Description of the task » Rewrite every line of the entries below as a Markdown table with the columns "No." and "Text", numbering the rows in order and omitting blank lines.

Source records:
= = = = = = =

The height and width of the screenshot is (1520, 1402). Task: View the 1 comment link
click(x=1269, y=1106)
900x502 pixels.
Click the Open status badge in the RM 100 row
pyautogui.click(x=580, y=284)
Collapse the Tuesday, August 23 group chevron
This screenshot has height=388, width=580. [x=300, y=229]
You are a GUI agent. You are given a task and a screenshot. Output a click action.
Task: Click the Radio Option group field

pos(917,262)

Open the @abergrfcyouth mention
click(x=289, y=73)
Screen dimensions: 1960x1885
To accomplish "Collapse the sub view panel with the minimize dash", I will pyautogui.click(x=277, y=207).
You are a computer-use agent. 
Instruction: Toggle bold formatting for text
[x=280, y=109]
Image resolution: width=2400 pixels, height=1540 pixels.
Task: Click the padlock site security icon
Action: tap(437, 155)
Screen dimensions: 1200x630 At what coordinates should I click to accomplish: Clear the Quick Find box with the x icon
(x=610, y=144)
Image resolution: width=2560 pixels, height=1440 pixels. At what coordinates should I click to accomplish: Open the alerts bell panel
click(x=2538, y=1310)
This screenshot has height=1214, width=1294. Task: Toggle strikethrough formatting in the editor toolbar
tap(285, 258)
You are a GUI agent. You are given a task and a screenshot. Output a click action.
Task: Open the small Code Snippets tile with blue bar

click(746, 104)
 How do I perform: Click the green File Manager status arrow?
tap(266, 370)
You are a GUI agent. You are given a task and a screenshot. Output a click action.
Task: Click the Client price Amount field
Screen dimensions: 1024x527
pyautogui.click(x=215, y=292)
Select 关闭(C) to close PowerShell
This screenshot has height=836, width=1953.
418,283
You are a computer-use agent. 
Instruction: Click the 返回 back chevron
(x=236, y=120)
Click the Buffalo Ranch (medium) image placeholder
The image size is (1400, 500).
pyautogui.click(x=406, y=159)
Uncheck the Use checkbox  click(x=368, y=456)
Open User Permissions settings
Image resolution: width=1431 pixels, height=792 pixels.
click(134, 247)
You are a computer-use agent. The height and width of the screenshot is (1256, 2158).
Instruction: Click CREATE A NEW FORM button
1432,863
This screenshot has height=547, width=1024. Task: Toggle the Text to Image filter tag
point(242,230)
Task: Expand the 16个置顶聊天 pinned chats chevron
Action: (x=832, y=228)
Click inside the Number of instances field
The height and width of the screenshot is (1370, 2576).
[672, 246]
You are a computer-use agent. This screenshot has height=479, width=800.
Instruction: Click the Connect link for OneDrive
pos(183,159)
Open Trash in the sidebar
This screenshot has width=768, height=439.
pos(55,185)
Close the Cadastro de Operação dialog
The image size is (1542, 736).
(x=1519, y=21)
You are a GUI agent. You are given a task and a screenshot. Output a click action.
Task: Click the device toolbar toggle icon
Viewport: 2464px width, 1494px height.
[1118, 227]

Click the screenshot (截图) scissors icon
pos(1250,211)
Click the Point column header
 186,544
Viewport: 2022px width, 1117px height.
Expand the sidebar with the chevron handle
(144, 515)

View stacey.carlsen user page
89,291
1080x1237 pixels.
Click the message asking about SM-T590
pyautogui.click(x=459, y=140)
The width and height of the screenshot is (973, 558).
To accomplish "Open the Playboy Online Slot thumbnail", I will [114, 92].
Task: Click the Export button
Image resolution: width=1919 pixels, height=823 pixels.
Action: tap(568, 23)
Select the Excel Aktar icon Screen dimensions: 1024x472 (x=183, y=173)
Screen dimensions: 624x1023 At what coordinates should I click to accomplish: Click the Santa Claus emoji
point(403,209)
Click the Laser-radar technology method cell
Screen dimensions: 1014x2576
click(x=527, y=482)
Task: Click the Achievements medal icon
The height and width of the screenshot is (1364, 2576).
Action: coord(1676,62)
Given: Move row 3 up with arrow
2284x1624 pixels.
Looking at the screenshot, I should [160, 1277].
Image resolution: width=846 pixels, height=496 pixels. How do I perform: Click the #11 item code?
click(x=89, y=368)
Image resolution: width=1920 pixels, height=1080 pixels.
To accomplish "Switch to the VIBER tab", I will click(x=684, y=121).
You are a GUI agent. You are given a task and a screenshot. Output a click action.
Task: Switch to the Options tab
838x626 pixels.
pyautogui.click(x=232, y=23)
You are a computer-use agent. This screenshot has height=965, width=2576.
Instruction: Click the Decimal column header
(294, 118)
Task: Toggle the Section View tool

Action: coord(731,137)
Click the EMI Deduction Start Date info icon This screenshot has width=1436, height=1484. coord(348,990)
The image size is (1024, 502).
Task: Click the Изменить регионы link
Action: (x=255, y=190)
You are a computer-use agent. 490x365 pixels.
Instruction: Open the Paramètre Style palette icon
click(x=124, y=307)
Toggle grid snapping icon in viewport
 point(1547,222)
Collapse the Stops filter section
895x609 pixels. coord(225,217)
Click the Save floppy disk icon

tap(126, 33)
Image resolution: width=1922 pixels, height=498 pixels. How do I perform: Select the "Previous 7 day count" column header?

= = = = = = =

Written answer »
| No. | Text |
|---|---|
| 1 | The height and width of the screenshot is (1520, 1402). Task: View the 1 comment link |
| 2 | click(x=1269, y=1106) |
| 3 | 900x502 pixels. |
| 4 | Click the Open status badge in the RM 100 row |
| 5 | pyautogui.click(x=580, y=284) |
| 6 | Collapse the Tuesday, August 23 group chevron |
| 7 | This screenshot has height=388, width=580. [x=300, y=229] |
| 8 | You are a GUI agent. You are given a task and a screenshot. Output a click action. |
| 9 | Task: Click the Radio Option group field |
| 10 | pos(917,262) |
| 11 | Open the @abergrfcyouth mention |
| 12 | click(x=289, y=73) |
| 13 | Screen dimensions: 1960x1885 |
| 14 | To accomplish "Collapse the sub view panel with the minimize dash", I will pyautogui.click(x=277, y=207). |
| 15 | You are a computer-use agent.  |
| 16 | Instruction: Toggle bold formatting for text |
| 17 | [x=280, y=109] |
| 18 | Image resolution: width=2400 pixels, height=1540 pixels. |
| 19 | Task: Click the padlock site security icon |
| 20 | Action: tap(437, 155) |
| 21 | Screen dimensions: 1200x630 At what coordinates should I click to accomplish: Clear the Quick Find box with the x icon |
| 22 | (x=610, y=144) |
| 23 | Image resolution: width=2560 pixels, height=1440 pixels. At what coordinates should I click to accomplish: Open the alerts bell panel |
| 24 | click(x=2538, y=1310) |
| 25 | This screenshot has height=1214, width=1294. Task: Toggle strikethrough formatting in the editor toolbar |
| 26 | tap(285, 258) |
| 27 | You are a GUI agent. You are given a task and a screenshot. Output a click action. |
| 28 | Task: Open the small Code Snippets tile with blue bar |
| 29 | click(746, 104) |
| 30 |  How do I perform: Click the green File Manager status arrow? |
| 31 | tap(266, 370) |
| 32 | You are a GUI agent. You are given a task and a screenshot. Output a click action. |
| 33 | Task: Click the Client price Amount field |
| 34 | Screen dimensions: 1024x527 |
| 35 | pyautogui.click(x=215, y=292) |
| 36 | Select 关闭(C) to close PowerShell |
| 37 | This screenshot has height=836, width=1953. |
| 38 | 418,283 |
| 39 | You are a computer-use agent.  |
| 40 | Instruction: Click the 返回 back chevron |
| 41 | (x=236, y=120) |
| 42 | Click the Buffalo Ranch (medium) image placeholder |
| 43 | The image size is (1400, 500). |
| 44 | pyautogui.click(x=406, y=159) |
| 45 | Uncheck the Use checkbox  click(x=368, y=456) |
| 46 | Open User Permissions settings |
| 47 | Image resolution: width=1431 pixels, height=792 pixels. |
| 48 | click(134, 247) |
| 49 | You are a computer-use agent. The height and width of the screenshot is (1256, 2158). |
| 50 | Instruction: Click CREATE A NEW FORM button |
| 51 | 1432,863 |
| 52 | This screenshot has height=547, width=1024. Task: Toggle the Text to Image filter tag |
| 53 | point(242,230) |
| 54 | Task: Expand the 16个置顶聊天 pinned chats chevron |
| 55 | Action: (x=832, y=228) |
| 56 | Click inside the Number of instances field |
| 57 | The height and width of the screenshot is (1370, 2576). |
| 58 | [672, 246] |
| 59 | You are a computer-use agent. This screenshot has height=479, width=800. |
| 60 | Instruction: Click the Connect link for OneDrive |
| 61 | pos(183,159) |
| 62 | Open Trash in the sidebar |
| 63 | This screenshot has width=768, height=439. |
| 64 | pos(55,185) |
| 65 | Close the Cadastro de Operação dialog |
| 66 | The image size is (1542, 736). |
| 67 | (x=1519, y=21) |
| 68 | You are a GUI agent. You are given a task and a screenshot. Output a click action. |
| 69 | Task: Click the device toolbar toggle icon |
| 70 | Viewport: 2464px width, 1494px height. |
| 71 | [1118, 227] |
| 72 | Click the screenshot (截图) scissors icon |
| 73 | pos(1250,211) |
| 74 | Click the Point column header |
| 75 |  186,544 |
| 76 | Viewport: 2022px width, 1117px height. |
| 77 | Expand the sidebar with the chevron handle |
| 78 | (144, 515) |
| 79 | View stacey.carlsen user page |
| 80 | 89,291 |
| 81 | 1080x1237 pixels. |
| 82 | Click the message asking about SM-T590 |
| 83 | pyautogui.click(x=459, y=140) |
| 84 | The width and height of the screenshot is (973, 558). |
| 85 | To accomplish "Open the Playboy Online Slot thumbnail", I will [114, 92]. |
| 86 | Task: Click the Export button |
| 87 | Image resolution: width=1919 pixels, height=823 pixels. |
| 88 | Action: tap(568, 23) |
| 89 | Select the Excel Aktar icon Screen dimensions: 1024x472 (x=183, y=173) |
| 90 | Screen dimensions: 624x1023 At what coordinates should I click to accomplish: Click the Santa Claus emoji |
| 91 | point(403,209) |
| 92 | Click the Laser-radar technology method cell |
| 93 | Screen dimensions: 1014x2576 |
| 94 | click(x=527, y=482) |
| 95 | Task: Click the Achievements medal icon |
| 96 | The height and width of the screenshot is (1364, 2576). |
| 97 | Action: coord(1676,62) |
| 98 | Given: Move row 3 up with arrow |
| 99 | 2284x1624 pixels. |
| 100 | Looking at the screenshot, I should [160, 1277]. |
| 101 | Image resolution: width=846 pixels, height=496 pixels. How do I perform: Click the #11 item code? |
| 102 | click(x=89, y=368) |
| 103 | Image resolution: width=1920 pixels, height=1080 pixels. |
| 104 | To accomplish "Switch to the VIBER tab", I will click(x=684, y=121). |
| 105 | You are a GUI agent. You are given a task and a screenshot. Output a click action. |
| 106 | Task: Switch to the Options tab |
| 107 | 838x626 pixels. |
| 108 | pyautogui.click(x=232, y=23) |
| 109 | You are a computer-use agent. This screenshot has height=965, width=2576. |
| 110 | Instruction: Click the Decimal column header |
| 111 | (294, 118) |
| 112 | Task: Toggle the Section View tool |
| 113 | Action: coord(731,137) |
| 114 | Click the EMI Deduction Start Date info icon This screenshot has width=1436, height=1484. coord(348,990) |
| 115 | The image size is (1024, 502). |
| 116 | Task: Click the Изменить регионы link |
| 117 | Action: (x=255, y=190) |
| 118 | You are a computer-use agent. 490x365 pixels. |
| 119 | Instruction: Open the Paramètre Style palette icon |
| 120 | click(x=124, y=307) |
| 121 | Toggle grid snapping icon in viewport |
| 122 |  point(1547,222) |
| 123 | Collapse the Stops filter section |
| 124 | 895x609 pixels. coord(225,217) |
| 125 | Click the Save floppy disk icon |
| 126 | tap(126, 33) |
| 127 | Image resolution: width=1922 pixels, height=498 pixels. How do I perform: Select the "Previous 7 day count" column header? |